O Charlie logo conseguiu abrir os dedos e largar sua ideia feita do Ben, e o garoto real a que ela não correspondia, deu meia volta e deixou o veneno escorrer para trás, aonde o passado pertence, tudo isso porque à sua frente pairava uma oferta melhor, alguém acolhedor, carinhoso, que lhe queria bem - ainda que na incerteza de que o Nick seria um interesse romântico ou apenas amizade. Diante de alguém que nos abraça, não restam razões inconscientes para nos mantermos presos sob o feitiço de quem nos macula com espinhos.

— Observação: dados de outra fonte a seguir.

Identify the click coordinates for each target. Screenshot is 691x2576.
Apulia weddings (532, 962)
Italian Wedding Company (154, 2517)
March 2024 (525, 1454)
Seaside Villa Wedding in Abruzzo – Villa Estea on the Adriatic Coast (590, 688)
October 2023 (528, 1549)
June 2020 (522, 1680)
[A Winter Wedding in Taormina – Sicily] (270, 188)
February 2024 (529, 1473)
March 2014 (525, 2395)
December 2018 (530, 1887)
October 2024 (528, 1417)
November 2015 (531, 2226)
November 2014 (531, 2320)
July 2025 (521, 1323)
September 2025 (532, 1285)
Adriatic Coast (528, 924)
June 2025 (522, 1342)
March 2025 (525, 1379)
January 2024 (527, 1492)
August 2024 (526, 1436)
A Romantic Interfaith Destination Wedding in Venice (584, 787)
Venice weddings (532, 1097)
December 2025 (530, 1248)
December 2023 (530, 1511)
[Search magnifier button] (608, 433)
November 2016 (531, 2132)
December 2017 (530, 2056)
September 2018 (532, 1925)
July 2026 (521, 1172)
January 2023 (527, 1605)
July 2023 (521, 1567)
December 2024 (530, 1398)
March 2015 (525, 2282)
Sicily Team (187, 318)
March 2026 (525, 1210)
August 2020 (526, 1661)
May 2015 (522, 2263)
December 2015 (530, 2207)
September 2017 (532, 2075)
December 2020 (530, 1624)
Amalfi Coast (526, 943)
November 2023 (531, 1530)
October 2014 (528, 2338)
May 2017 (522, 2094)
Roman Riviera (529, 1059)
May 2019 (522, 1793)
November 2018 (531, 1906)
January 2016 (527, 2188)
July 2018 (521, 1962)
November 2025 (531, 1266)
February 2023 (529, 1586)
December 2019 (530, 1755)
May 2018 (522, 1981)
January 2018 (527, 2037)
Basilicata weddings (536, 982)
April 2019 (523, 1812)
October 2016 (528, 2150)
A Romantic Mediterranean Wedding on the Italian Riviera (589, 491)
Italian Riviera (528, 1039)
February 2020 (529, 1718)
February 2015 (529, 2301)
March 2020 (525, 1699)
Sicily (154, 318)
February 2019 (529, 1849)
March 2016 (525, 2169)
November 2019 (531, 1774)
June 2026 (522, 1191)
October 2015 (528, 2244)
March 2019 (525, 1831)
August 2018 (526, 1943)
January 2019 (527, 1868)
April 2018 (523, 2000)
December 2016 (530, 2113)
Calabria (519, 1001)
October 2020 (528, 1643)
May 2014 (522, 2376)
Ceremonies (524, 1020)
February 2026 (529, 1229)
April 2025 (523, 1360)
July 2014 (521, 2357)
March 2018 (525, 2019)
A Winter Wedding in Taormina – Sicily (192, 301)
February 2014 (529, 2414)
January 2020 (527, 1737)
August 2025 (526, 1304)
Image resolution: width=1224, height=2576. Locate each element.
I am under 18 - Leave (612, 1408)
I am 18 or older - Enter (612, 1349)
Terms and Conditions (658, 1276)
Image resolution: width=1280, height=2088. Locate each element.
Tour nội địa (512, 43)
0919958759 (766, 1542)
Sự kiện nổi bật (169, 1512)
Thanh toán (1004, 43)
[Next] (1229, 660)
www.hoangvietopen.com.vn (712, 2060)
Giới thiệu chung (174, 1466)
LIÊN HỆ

Minha psicóloga me questionou qual foi minha reação quando o Charlie, ao final da temporada, é provocado pelo Ben, e novamente se desliga da situação, sem enlace ou fraqueza. Eu respondi que senti orgulho, o mesmo orgulho que eu, quando escrevi o Benin pro meu filme, buscava sentir por mim mesmo, ainda que por vias de projeção no personagem (como faço há anos aqui neste blog). E hoje eu larguei pra trás quem me fazia mal, de novo, a muito custo e com nenhuma resposta às minhas perguntas, senão o silêncio e um "desculpa", disparado assim meio sem alvo. Ainda me enrosquei em muitas teias de questionamentos, mas pareço sair dessa, é promissor.
Nunca tive, como o Charlie, a chance de me envolver com alguém bom para esquecer alguém ruim, e esse é um dos motivos por que demoro tanto a deixar pra trás. E sim, estou somente agora, aos 35, realizando que ainda desejo um Nick, mas se - ou enquanto - não me aparece, quem tem que ser uma pessoa doce e ajudar a quebrar minhas algemas sou eu mesmo.